* TEXT EXCERPT *
+++++

Add docs recommending autoscaling setup by carlydf · Pull Request #324 · temporalio/temporal-worker-controller

carlydf · 2026-05-14T01:52:36Z

Adds documentation outlining the tradeoffs between two autoscaling solutions:

HPA+prometheus adapter
KEDA Temporal Scaler

Documentation focuses on straightforward descriptions of the pros and cons of each solution.

The backlog metric pipeline goes from prometheus-adapter directly to the raw temporal_cloud_v1_approximate_backlog_count series, eliminating the temporal_approximate_backlog_count recording rule. Adapter rule: - seriesQuery filters out temporal_worker_build_id="__unversioned__" so discovery doesn't choke on the 5000+ unversioned series in typical accounts. - metricsQuery sum(...) collapses labels the HPA doesn't select on at query time (instance/job/region/task_priority/temporal_account). - metricsRelistInterval is bumped to 5m to accommodate the ~3-minute embedded-timestamp lag in Temporal Cloud's OpenMetrics emission. WRT example, prometheus-stack-values, and demo README are updated to match. Add docs/scaling-recommendations.md covering the empirically measured reactivity model (steady-state ~3:15 dominated by Cloud aggregation lag), task-queue-unload behavior, scale-from-zero limits, and when to pick KEDA over the metric path. Co-Authored-By: Claude Opus 4.7 (1M context) <noreply@anthropic.com>

Initial scaling-recommendations.md framed steady-state HPA reactivity as ~3:15, citing a "Temporal Cloud aggregation lag." That was wrong. The actual sample-age distribution on the OpenMetrics endpoint is: p50 30s (matches ~1/min emission cadence, age oscillates 0-60s) p95 50s p99 ~tail of occasional gateway-wide stalls So typical end-to-end reactivity is ~85s (emission + scrape + HPA poll), not ~3:15. The 3-minute figures came from observations made during the occasional periods when the OpenMetrics gateway returns frozen timestamps across every series in the account simultaneously - those stalls are real but not steady-state. Doc now: - Replaces the 3:15 figure with empirically-derived ~85s typical. - Adds a "Gateway-wide stalls" caveat describing the frozen-timestamp behavior observationally (no speculation about cause). - Keeps the metricsRelistInterval: 5m recommendation, now justified by the need to exceed stall duration rather than the misattributed "aggregation lag." - Demo README updated to match. Co-Authored-By: Claude Opus 4.7 (1M context) <noreply@anthropic.com>

Earlier wording implied multiple stall events ("occasional periods") when we have only directly characterized one such event during this investigation. Reword to describe exactly what was seen, note that frequency is not yet known, and that the behavior is open with the Observability team. Co-Authored-By: Claude Opus 4.7 (1M context) <noreply@anthropic.com>

Verified directly: across a 3-hour window including one of the observed "stall" events, every gap between consecutive sample timestamps in Prometheus's storage is exactly 60 seconds. So the OpenMetrics endpoint isn't dropping or freezing emissions - it's delivering them late, in bursts after a delay, with their original minute-aligned timestamps. The retrospective record looks complete (good for dashboards), but live HPA consumers see the delay as real staleness because they query the latest available timestamp at decision time. Reframe the caveat in the scaling doc and demo README accordingly. Also note we observed two such delay events in ~2 hours of close observation - frequency in normal operation is still open with the Observability team. Co-Authored-By: Claude Opus 4.7 (1M context) <noreply@anthropic.com>

jaypipes

Thanks @carlydf , I've done a first go-around reviewing this documentation and adding (quite a few) suggested changes and removals to "de-Claude" some of it and make it (hopefully) a bit more readable for a general audience.

+++++

* DATASET EXCERPTS *
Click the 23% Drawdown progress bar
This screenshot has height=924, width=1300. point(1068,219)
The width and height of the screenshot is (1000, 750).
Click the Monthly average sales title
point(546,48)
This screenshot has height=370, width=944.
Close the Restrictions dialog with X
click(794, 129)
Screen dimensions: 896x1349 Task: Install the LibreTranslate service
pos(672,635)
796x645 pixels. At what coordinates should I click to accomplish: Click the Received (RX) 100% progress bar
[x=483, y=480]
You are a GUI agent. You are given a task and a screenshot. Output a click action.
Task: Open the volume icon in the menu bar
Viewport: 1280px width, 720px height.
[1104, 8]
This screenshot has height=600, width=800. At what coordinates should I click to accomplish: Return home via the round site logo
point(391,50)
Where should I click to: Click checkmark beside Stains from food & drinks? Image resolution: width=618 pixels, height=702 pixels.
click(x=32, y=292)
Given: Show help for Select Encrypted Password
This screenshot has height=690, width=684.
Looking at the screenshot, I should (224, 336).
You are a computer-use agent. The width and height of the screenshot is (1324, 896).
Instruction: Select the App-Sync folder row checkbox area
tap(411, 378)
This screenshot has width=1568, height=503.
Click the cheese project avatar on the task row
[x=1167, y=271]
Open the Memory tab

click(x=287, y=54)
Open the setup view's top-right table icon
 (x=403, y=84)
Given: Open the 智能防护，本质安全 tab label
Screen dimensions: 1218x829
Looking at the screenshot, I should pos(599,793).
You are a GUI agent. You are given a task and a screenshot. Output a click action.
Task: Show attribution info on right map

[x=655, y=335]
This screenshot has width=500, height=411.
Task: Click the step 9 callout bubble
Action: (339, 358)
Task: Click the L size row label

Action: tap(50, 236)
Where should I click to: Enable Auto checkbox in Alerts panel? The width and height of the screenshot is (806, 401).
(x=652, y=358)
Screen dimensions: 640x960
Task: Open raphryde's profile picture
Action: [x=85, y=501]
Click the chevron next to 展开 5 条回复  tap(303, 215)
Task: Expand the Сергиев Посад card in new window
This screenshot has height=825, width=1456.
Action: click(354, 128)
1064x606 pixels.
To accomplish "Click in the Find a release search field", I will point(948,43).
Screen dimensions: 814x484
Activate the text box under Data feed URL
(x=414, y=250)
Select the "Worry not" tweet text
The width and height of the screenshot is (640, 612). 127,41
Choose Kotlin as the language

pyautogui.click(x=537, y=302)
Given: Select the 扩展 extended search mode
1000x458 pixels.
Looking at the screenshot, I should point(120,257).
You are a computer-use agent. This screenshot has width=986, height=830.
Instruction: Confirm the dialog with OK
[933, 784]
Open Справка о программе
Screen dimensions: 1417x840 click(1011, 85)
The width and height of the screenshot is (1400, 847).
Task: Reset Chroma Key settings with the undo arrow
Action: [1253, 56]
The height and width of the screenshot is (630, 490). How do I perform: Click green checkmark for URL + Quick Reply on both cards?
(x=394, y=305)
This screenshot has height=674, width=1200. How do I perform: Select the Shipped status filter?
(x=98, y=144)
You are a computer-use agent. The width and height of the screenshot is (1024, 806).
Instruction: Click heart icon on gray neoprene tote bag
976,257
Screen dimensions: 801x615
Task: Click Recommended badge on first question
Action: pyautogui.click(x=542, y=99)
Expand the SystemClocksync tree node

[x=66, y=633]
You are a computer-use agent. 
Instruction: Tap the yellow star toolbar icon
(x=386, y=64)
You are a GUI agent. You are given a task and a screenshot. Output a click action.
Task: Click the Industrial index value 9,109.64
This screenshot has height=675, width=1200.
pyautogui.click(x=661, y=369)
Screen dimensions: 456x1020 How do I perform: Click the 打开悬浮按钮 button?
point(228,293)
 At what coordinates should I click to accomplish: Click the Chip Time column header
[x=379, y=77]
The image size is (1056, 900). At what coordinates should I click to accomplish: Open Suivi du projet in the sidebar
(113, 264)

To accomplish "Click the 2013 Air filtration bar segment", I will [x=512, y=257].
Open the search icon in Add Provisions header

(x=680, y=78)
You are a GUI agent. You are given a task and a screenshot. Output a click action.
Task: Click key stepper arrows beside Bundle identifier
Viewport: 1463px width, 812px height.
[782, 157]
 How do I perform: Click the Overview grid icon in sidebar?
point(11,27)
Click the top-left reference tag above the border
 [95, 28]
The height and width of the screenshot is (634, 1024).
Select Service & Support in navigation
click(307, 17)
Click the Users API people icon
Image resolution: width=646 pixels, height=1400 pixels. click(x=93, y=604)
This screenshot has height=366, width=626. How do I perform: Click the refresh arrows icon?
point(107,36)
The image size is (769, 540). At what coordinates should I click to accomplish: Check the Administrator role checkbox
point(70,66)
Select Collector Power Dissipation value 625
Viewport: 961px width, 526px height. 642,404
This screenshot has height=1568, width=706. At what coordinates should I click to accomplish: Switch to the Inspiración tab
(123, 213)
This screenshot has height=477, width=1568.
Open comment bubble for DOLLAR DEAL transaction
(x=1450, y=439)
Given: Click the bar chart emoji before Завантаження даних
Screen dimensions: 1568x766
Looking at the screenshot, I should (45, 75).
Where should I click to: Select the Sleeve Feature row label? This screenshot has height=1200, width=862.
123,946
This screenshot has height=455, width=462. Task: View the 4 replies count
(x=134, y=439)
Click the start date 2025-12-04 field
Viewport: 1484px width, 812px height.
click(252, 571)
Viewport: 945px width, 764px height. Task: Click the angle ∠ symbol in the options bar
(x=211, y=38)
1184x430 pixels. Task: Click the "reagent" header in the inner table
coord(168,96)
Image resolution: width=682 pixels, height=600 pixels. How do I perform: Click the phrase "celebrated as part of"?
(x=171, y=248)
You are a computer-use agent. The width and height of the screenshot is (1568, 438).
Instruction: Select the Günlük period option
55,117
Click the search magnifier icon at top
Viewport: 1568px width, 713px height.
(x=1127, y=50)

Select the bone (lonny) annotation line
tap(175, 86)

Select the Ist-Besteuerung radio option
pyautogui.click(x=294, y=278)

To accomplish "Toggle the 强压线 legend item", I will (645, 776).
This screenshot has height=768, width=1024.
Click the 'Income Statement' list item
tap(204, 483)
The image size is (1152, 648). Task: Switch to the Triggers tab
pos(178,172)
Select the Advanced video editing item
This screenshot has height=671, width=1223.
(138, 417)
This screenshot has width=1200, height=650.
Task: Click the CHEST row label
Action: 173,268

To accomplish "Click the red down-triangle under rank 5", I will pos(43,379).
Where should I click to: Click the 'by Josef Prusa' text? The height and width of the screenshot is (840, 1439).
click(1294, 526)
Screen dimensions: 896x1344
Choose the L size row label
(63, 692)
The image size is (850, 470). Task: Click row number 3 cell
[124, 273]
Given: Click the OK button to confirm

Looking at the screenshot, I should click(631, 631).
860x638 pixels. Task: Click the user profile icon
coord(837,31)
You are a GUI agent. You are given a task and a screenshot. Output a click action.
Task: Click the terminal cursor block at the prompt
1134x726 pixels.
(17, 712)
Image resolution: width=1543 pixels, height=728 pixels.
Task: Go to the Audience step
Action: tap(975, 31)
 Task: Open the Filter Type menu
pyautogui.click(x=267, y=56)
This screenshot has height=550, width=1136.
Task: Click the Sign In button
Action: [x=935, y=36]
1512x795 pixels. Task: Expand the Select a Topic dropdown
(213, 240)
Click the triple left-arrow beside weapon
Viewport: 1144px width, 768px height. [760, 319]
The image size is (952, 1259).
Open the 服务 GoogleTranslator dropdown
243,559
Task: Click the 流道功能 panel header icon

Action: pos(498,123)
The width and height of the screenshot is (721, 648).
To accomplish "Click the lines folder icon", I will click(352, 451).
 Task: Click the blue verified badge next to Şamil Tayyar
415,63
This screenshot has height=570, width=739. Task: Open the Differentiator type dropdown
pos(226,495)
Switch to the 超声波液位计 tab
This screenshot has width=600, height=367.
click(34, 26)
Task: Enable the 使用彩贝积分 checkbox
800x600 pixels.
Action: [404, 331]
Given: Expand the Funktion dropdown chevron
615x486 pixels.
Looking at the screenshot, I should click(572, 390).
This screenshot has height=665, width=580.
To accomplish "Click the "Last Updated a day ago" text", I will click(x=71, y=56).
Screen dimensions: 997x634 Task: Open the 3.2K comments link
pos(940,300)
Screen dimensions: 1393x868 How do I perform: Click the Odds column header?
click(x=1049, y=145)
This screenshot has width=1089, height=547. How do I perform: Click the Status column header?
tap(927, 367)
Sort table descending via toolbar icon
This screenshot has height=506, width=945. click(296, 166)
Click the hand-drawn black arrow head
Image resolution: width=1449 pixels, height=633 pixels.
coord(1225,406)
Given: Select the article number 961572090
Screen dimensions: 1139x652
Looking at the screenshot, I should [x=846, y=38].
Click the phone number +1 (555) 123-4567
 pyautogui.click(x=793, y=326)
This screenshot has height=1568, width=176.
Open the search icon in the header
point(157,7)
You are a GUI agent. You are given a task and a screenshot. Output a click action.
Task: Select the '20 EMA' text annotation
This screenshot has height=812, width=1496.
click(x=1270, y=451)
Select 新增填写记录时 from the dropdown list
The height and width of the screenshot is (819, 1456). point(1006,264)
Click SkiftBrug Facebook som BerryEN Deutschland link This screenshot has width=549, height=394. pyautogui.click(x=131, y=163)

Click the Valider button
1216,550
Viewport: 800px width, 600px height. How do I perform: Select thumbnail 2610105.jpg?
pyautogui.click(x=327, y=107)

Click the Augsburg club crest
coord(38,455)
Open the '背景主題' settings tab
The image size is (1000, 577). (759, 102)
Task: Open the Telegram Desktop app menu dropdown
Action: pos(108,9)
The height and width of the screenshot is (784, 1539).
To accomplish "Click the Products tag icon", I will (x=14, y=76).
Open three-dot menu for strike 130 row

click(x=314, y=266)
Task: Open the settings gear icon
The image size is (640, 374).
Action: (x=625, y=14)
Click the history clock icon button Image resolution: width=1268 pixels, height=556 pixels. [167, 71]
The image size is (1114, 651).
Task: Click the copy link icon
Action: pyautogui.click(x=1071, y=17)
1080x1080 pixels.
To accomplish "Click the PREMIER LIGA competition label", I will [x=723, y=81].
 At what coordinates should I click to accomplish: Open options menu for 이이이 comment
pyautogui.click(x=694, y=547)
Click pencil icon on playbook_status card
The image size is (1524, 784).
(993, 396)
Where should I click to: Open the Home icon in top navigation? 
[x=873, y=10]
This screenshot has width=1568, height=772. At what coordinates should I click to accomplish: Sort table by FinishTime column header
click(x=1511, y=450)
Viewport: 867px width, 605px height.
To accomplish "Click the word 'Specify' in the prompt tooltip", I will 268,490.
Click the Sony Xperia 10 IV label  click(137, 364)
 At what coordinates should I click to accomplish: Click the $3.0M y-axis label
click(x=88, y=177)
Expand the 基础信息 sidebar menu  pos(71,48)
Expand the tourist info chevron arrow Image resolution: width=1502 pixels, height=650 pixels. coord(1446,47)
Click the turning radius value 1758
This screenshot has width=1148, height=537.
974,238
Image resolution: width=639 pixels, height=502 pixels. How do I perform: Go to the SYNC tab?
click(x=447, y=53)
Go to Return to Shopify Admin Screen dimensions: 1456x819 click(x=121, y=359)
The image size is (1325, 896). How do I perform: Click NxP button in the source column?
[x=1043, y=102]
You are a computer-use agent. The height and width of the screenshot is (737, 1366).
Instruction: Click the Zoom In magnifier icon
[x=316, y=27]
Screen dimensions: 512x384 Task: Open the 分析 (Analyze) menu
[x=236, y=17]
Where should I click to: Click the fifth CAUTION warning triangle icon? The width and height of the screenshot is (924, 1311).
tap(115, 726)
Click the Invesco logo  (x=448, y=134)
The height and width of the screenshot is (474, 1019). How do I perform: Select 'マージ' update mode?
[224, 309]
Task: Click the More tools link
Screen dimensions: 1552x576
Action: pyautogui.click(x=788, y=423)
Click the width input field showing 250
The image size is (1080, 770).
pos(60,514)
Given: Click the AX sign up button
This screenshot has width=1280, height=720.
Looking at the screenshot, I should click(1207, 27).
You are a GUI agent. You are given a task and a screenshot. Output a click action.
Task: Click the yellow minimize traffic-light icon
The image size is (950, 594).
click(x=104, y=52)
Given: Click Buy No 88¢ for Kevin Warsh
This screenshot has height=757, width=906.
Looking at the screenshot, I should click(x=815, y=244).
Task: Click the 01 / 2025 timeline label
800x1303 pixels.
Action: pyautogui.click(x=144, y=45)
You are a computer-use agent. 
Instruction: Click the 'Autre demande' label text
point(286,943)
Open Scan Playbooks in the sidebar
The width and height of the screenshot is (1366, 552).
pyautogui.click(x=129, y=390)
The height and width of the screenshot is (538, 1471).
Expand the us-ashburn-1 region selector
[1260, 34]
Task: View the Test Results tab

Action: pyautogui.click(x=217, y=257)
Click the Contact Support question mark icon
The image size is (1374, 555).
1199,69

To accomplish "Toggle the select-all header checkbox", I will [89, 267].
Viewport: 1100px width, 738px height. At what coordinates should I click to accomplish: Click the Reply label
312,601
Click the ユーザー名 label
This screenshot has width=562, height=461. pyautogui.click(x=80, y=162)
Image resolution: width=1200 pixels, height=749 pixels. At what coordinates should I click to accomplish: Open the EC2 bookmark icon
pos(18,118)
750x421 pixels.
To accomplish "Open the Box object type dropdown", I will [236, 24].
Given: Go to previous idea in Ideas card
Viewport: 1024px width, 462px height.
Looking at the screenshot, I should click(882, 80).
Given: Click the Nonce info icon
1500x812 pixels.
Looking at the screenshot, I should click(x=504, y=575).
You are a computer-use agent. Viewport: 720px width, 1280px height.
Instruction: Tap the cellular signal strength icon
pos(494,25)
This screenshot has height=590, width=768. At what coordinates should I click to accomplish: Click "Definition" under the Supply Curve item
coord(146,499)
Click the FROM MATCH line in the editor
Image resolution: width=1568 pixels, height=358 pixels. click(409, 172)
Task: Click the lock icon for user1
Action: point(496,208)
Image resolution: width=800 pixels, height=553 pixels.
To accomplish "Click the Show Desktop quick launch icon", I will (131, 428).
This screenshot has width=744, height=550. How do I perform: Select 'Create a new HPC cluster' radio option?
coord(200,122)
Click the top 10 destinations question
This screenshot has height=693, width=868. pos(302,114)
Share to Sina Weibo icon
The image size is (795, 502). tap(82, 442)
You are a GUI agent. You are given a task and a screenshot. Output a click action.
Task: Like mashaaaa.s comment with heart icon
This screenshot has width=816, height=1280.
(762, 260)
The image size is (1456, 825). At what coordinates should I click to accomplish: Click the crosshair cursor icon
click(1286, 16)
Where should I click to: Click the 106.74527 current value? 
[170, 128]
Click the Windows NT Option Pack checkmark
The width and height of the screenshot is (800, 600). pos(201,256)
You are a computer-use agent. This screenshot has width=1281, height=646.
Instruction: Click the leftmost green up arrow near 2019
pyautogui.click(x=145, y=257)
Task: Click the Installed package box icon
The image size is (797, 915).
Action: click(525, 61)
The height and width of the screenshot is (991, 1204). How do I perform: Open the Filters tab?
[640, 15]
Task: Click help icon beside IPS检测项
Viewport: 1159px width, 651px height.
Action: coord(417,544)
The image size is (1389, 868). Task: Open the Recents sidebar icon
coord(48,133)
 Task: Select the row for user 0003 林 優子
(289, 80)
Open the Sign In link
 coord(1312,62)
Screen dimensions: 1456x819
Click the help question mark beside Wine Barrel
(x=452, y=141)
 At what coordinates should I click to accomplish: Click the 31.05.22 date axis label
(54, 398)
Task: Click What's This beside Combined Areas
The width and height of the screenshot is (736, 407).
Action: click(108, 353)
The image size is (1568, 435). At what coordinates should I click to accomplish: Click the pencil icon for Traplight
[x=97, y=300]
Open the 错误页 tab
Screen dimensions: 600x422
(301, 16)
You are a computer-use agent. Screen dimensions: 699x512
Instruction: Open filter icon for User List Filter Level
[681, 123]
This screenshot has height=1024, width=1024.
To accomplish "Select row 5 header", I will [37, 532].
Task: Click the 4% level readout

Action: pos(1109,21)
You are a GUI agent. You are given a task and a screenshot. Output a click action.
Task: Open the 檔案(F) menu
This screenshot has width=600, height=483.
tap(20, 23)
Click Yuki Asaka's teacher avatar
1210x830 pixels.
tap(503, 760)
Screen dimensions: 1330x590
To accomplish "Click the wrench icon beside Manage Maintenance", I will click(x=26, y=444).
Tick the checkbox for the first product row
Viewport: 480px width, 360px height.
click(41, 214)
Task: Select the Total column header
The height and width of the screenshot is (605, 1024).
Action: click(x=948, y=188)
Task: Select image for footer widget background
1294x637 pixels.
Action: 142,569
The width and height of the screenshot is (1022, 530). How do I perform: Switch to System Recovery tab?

+++++

* TASK GOAL *
Please rewrite the part of the pull request text that opens with "Adds documentation outlining" and closes with "of each solution.", putting "advantages and disadvantages" in place of "pros and cons". The records were drawn from a separate source.

* COMPLETED EXERCISE *
Adds documentation outlining the tradeoffs between two autoscaling solutions:

HPA+prometheus adapter
KEDA Temporal Scaler

Documentation focuses on straightforward descriptions of the advantages and disadvantages of each solution.